Talk to your partner and your close friends and families about your feelings.
Scared of what lies ahead? Fears about being delivery, baby's health, being a new mom are normal. Don't keep those fears bottled up. The best thing you can do is talk...especially to your partner. Together, you're a team and teams work together to support one another.
So excited you can't look at a baby without getting tears in your eyes? Don't be embarrassed. I bet your mother and mother-in-law are feeling the same way. They feel it now, at the prospect of this grandchild you're carrying for them. They felt it when they carried or awaited your arrival, your husband's arrival. They've got experience; they're the experts. Talk to them about how they felt then, how they feel now.
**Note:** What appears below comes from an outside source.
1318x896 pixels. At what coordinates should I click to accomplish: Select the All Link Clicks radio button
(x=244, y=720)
It may not make it any less intense to look at the babies which pass you by as you walk down the street, but at least you'll dab those tears with the knowledge that somewhere across town (or across the country) someone else who loves your baby is feeling the same thing - on a whole new level, after all we're talking their baby's baby.
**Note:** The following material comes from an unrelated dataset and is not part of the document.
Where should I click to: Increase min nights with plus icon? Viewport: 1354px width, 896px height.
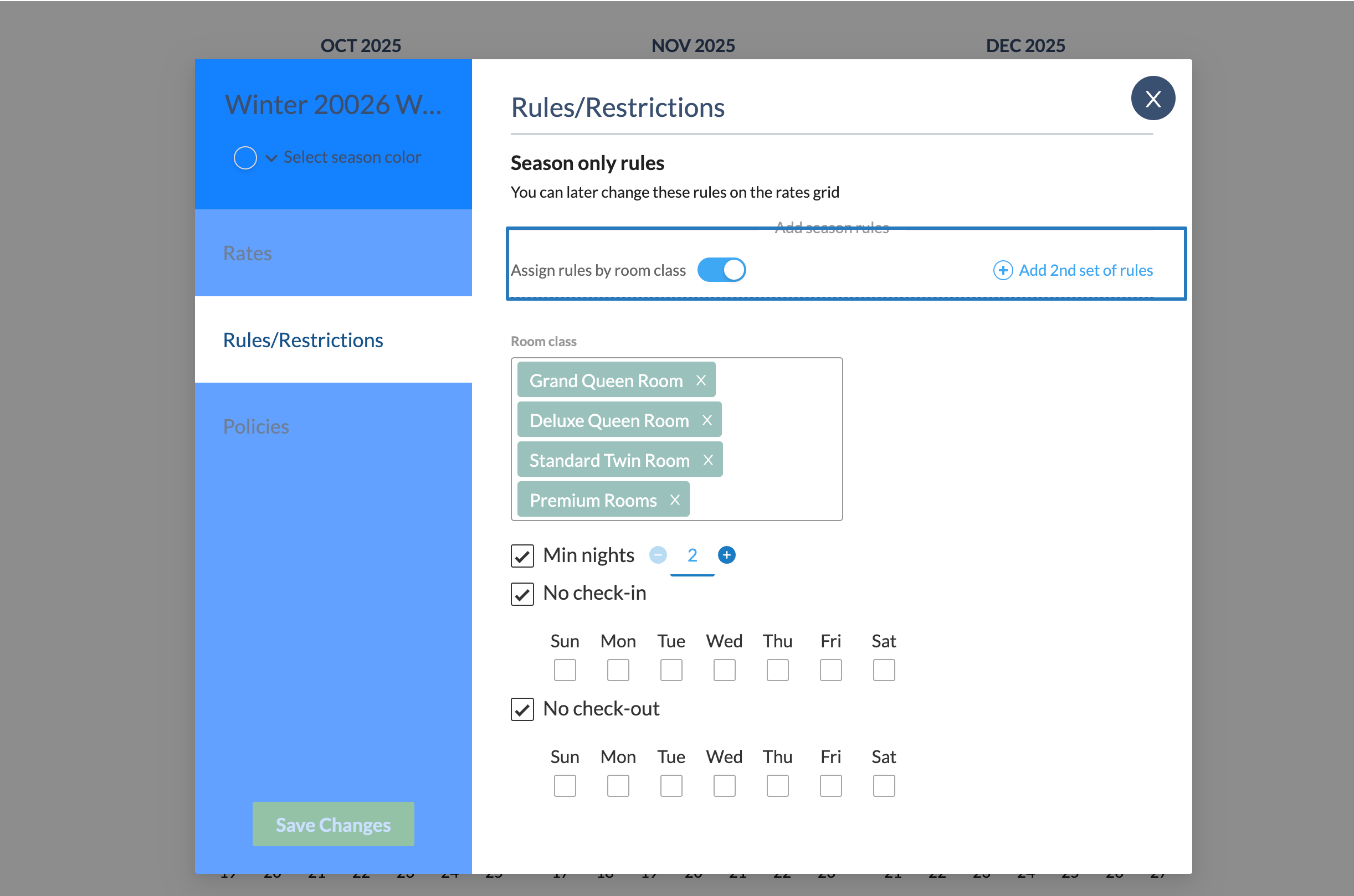[x=726, y=555]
You are not the only one excited, scared, frustrated, and excited. You're part of a large circle of love, and the wonderful thing about a circle is how strong it is. No corners to poke, no straight lines under pressure, just a big embrace. Let your circle envelope you and help to bear your burden.
Keep a journal.
There are pregnancy journals for sale in most large book retailers. These journals are meant to be keepsakes of your pregnancy, telling the story of your miraculous journey with baby from conception to delivery room. If you have not seen one, take a few minutes to browse through the selection the next time you're shopping.
Journals are a great way to work through the emotions of your pregnancy, as well as to keep track of doctor's visits, milestones (like the day you lose sight of your toes) and reflections about your expectations while you're expecting. Some journals are filled with thought provoking questions which will really get you thinking (and which will be wonderful to look back on in the future), others are blank and self-directed.
If you are experiencing mild mood fluctuations, keeping a journal designed for pregnancy might be a wonderful way to reflect on the workings of your heart and mind. However, if you plan to keep the journal as a memento for eyes other than your own, the content might naturally come out edited - without any conscious effort on your part. It's perfectly logical. After all, who'd want baby to grow up and read that mom was a weepy mess?
If your emotions are intense, consider a journal which is more about your own emotional journey than the pregnancy. One for your eyes only. You may want a more traditional journal. Not a "pregnancy journal," but a journal you just happen to be keeping while you're pregnant. One where you can delve into the good, the bad, and everything in between that's happening in your life. The ones designed for pregnancy will tend to self-edit for the more pleasant parts of your emotional life, and while they are wonderful, if they're not suited to your needs, they may end up making you feel worse. If you're dedicated to the idea of keeping a record of your pregnancy for nostalgia purposes, but have deep issues to journal about, consider keeping two separate books. An official, baby and public friendly version, and an unofficial one, more of a personal diary.
Writing about emotions helps sort out conflict, helps to prioritize and find solutions for issues. Journaling may be just what you need. Think about it. Ten minutes of journaling every day is a great opportunity for you to meet your emotional needs.